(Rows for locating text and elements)
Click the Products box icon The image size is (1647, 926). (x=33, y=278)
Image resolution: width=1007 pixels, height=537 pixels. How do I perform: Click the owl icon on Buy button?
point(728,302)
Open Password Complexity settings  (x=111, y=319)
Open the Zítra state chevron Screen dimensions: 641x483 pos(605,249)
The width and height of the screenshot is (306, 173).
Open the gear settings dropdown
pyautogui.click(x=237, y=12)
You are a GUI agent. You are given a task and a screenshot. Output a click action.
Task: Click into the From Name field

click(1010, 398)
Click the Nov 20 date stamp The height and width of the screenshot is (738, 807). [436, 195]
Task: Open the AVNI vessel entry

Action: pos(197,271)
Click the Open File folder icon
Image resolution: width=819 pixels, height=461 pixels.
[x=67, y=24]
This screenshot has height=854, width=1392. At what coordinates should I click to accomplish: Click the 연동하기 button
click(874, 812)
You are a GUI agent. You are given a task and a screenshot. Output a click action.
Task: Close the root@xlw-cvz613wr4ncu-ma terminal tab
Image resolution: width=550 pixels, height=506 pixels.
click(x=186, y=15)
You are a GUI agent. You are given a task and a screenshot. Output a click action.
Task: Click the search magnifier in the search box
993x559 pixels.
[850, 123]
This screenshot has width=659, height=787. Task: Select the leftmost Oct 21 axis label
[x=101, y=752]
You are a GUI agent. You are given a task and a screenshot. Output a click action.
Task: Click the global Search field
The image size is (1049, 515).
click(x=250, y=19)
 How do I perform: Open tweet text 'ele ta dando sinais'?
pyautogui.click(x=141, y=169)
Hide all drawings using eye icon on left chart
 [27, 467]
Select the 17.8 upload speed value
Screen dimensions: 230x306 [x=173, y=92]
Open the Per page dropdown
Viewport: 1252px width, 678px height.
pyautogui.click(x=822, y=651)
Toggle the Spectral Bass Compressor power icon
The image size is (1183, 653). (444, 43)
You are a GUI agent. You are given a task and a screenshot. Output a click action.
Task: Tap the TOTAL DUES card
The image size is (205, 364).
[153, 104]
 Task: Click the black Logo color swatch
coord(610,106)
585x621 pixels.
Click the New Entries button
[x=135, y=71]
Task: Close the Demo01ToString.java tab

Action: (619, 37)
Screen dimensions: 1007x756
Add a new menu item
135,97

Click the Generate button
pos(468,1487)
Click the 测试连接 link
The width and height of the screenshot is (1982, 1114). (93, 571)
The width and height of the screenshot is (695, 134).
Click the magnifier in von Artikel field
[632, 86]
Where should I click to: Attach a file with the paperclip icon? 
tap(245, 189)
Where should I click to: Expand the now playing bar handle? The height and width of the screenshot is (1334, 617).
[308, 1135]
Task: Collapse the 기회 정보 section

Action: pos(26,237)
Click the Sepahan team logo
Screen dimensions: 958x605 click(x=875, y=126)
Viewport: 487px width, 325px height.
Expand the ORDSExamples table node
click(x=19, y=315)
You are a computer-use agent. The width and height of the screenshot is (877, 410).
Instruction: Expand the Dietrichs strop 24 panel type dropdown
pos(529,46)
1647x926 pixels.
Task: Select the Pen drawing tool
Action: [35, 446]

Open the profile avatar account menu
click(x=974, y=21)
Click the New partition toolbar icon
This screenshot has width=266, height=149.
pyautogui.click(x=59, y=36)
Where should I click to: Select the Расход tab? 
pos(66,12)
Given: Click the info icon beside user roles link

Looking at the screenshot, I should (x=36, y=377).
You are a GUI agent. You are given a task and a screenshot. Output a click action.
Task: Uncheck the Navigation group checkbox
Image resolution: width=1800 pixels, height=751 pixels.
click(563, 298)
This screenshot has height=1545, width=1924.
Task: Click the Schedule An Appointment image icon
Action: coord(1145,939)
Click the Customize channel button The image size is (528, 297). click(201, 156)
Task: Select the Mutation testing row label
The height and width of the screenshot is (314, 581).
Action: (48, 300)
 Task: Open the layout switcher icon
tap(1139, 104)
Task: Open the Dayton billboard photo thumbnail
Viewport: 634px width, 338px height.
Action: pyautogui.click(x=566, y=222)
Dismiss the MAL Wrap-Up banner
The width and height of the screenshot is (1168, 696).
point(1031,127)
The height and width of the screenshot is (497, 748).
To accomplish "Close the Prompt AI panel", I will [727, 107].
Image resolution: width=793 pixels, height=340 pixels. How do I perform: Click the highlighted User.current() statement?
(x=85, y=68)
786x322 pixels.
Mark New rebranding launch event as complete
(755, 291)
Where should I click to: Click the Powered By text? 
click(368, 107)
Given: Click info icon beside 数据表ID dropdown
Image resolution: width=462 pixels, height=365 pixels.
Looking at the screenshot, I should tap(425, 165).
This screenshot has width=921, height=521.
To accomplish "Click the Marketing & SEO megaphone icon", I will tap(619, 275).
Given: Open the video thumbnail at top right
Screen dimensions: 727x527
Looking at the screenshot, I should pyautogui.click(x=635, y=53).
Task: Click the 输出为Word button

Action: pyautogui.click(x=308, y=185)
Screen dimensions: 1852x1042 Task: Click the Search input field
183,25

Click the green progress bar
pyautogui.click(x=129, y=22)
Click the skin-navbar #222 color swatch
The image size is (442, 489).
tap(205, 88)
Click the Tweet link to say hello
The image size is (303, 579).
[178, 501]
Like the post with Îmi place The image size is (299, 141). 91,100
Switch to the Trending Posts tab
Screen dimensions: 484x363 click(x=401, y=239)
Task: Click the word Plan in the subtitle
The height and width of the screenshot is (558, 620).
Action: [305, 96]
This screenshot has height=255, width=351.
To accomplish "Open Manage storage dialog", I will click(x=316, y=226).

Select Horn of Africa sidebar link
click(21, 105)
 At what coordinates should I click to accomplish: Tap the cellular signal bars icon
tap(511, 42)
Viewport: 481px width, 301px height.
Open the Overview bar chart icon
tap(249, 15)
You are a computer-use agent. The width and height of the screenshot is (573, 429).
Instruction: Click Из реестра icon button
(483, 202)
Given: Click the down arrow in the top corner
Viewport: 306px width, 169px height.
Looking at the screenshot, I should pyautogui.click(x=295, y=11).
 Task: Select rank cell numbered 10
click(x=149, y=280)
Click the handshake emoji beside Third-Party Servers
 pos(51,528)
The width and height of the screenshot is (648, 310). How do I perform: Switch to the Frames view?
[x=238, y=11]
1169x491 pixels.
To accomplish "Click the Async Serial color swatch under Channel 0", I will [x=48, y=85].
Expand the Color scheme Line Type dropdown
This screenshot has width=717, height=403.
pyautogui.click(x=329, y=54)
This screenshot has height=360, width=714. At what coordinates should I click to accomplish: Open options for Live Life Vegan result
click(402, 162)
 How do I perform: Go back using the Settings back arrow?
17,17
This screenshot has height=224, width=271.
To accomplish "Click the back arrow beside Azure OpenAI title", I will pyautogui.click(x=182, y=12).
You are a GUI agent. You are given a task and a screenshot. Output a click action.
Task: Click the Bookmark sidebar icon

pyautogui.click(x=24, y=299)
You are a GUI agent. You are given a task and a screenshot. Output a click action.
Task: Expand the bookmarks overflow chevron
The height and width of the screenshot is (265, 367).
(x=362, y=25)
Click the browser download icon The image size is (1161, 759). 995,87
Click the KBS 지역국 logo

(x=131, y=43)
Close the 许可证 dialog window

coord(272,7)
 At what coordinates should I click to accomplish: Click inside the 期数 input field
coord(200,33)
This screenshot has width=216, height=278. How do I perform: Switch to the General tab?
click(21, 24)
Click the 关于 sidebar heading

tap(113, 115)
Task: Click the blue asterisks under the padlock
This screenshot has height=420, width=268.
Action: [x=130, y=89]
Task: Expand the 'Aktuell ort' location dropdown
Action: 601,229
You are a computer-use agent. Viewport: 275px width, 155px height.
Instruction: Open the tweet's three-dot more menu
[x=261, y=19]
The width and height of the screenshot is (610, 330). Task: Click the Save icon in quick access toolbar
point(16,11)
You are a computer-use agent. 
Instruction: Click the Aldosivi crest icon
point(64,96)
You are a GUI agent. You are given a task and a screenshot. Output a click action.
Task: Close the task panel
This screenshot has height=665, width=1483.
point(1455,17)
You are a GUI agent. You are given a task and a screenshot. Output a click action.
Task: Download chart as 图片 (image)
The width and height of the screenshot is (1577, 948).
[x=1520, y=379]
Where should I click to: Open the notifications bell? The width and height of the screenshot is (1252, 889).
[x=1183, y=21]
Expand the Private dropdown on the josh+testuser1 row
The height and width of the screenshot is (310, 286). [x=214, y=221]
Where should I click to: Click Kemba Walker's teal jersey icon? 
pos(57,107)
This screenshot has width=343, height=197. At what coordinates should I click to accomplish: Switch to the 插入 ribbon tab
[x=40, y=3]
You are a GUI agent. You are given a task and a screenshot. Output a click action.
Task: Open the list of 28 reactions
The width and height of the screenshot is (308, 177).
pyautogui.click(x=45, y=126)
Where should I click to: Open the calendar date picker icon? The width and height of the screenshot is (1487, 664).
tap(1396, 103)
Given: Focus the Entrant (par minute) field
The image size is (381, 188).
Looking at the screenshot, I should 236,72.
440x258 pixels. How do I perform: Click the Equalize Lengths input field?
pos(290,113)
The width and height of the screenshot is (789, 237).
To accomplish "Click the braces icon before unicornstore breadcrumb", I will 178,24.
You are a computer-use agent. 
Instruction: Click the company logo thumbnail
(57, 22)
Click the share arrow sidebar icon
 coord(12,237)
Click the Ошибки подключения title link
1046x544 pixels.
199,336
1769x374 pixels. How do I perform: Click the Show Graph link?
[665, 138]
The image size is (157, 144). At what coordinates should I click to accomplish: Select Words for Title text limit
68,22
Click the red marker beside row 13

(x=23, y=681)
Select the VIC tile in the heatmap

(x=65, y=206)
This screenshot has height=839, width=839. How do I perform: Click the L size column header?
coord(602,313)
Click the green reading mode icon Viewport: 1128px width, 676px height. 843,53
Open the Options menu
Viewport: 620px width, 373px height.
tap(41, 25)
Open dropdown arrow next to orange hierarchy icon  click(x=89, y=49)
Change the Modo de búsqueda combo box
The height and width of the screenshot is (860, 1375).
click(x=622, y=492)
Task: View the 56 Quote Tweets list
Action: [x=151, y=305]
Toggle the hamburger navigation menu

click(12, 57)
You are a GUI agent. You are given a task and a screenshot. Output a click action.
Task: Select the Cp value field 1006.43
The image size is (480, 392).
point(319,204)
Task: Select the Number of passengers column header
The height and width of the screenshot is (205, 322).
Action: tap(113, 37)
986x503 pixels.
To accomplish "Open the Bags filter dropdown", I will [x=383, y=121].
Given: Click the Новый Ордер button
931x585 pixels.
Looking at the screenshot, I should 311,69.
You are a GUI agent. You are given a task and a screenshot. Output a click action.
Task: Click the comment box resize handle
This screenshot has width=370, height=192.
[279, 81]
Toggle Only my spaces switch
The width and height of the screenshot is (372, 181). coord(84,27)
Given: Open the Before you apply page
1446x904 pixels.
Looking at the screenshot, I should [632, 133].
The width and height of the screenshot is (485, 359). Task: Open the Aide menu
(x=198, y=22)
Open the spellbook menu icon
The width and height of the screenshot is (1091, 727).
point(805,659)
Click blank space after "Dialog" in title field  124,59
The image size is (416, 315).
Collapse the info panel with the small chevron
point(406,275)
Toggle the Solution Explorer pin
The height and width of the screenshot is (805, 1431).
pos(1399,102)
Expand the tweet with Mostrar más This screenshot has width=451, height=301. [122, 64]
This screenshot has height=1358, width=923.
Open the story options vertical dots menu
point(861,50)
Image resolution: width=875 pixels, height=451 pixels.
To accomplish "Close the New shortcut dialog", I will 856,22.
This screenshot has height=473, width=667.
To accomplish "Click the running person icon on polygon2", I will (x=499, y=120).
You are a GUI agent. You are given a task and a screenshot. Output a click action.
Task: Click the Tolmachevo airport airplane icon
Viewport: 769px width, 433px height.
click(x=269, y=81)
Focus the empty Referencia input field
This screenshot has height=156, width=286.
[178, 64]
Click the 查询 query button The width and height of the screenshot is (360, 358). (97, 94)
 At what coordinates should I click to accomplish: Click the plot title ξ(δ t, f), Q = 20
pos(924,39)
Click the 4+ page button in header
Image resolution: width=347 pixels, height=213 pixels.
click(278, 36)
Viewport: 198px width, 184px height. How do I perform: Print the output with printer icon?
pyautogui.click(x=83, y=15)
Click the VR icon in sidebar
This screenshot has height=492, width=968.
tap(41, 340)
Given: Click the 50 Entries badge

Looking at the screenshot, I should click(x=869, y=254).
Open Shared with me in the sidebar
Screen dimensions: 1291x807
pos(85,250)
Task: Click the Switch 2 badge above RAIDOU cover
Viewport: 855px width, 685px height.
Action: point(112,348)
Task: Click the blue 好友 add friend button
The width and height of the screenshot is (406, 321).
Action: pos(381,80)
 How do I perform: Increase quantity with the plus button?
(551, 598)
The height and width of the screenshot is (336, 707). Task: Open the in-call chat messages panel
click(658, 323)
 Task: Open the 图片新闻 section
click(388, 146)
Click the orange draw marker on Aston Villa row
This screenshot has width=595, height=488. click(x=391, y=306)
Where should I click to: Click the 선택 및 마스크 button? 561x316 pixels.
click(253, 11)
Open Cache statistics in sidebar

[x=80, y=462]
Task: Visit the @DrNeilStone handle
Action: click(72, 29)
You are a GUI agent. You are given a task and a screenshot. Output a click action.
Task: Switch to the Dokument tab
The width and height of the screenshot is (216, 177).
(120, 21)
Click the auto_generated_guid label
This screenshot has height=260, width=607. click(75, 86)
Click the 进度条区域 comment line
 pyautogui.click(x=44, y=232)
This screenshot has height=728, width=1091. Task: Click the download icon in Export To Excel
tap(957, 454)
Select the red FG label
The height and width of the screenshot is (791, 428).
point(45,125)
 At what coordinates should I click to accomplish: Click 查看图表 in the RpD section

## REQUIREMENTS
Can you repeat the rows word for word, starting at the first one and ending at the line that contains "Open Password Complexity", with both of those lines included?

## REPLY TO THE TASK
Click the Products box icon The image size is (1647, 926). (x=33, y=278)
Image resolution: width=1007 pixels, height=537 pixels. How do I perform: Click the owl icon on Buy button?
point(728,302)
Open Password Complexity settings  (x=111, y=319)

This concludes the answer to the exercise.